DWS are delighted to announce we have met the requirements for ISO/IEC 27001:2013: Information Security Management Systems Certification. To gain this certification, we have successfully demonstrated that we have identified and assessed potential security risks to confidential information and data we hold on our customers. We have also taken steps to ensure these risks are mitigated and that security controls are fit-for-purpose. This will ensure that every form of information we hold is protected and secure. As the internationally recognized Information Management System Standard, ISO 27001 helps DWS meet contractual requirements.
Why is this important?
The importance of an ISO 27001 audit cannot be over-emphasized for organizations that are technology-rich or heavily reliant on digital data storage or hold any other sensitive customer information. Risk-based approaches are vital for modern information security effectiveness. There are many ways to achieve security risk management, so a recognized standard puts formalities in place to ensure the right processes are followed and captured when the breach is realized.
In addition, part of implementing ISO 27001 includes a gap analysis to identify areas of the business that do not currently meet the standards of a quality ISMS. This ensures we can review whatever is already in place and identify areas that can be improved.
These standardized procedures are also easy to explain to staff as there is a process which can be followed, so explanation, documentation and tools are always the same and all this makes training new staff easier.
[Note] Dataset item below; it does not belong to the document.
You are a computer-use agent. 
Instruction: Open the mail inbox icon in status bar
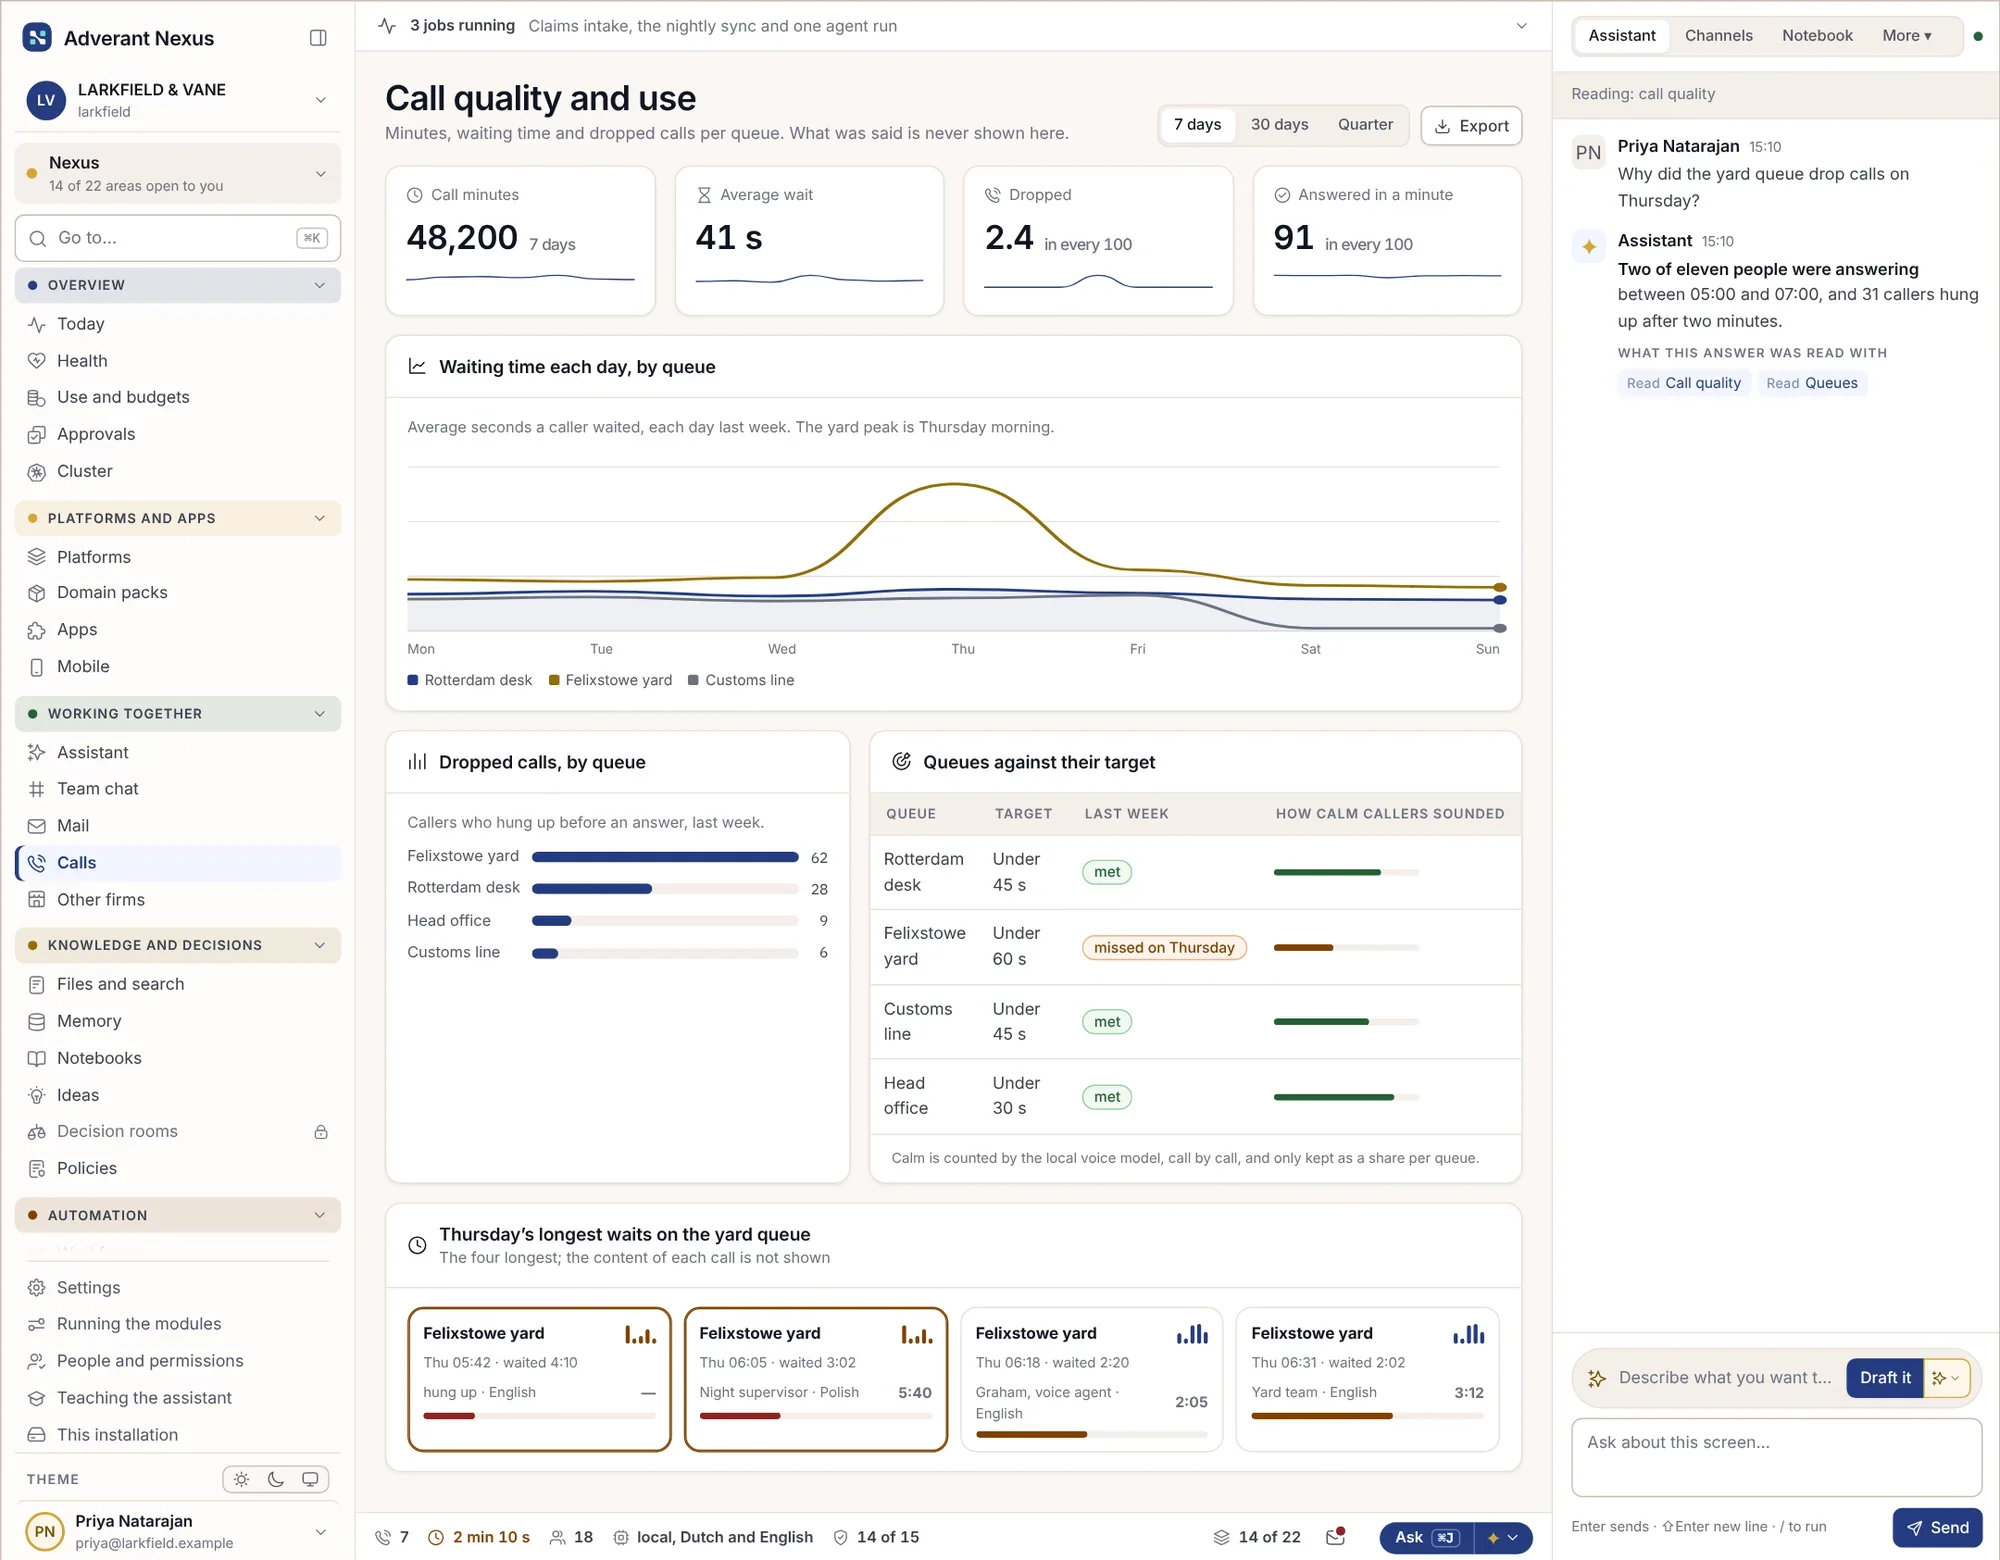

The benefit of standardized procedures is that problems can be identified more quickly, issues are more easily detected and resolution can be put in place to ensure the issue doesn’t get repeated. This also relates to customer satisfaction levels, where quicker problem resolution means enhanced customer service levels and customer feedback mechanisms can be used to communicate what remedies are put in place to assist the customer.
We are delighted that we have received this certification to protect our company information and that of our customers.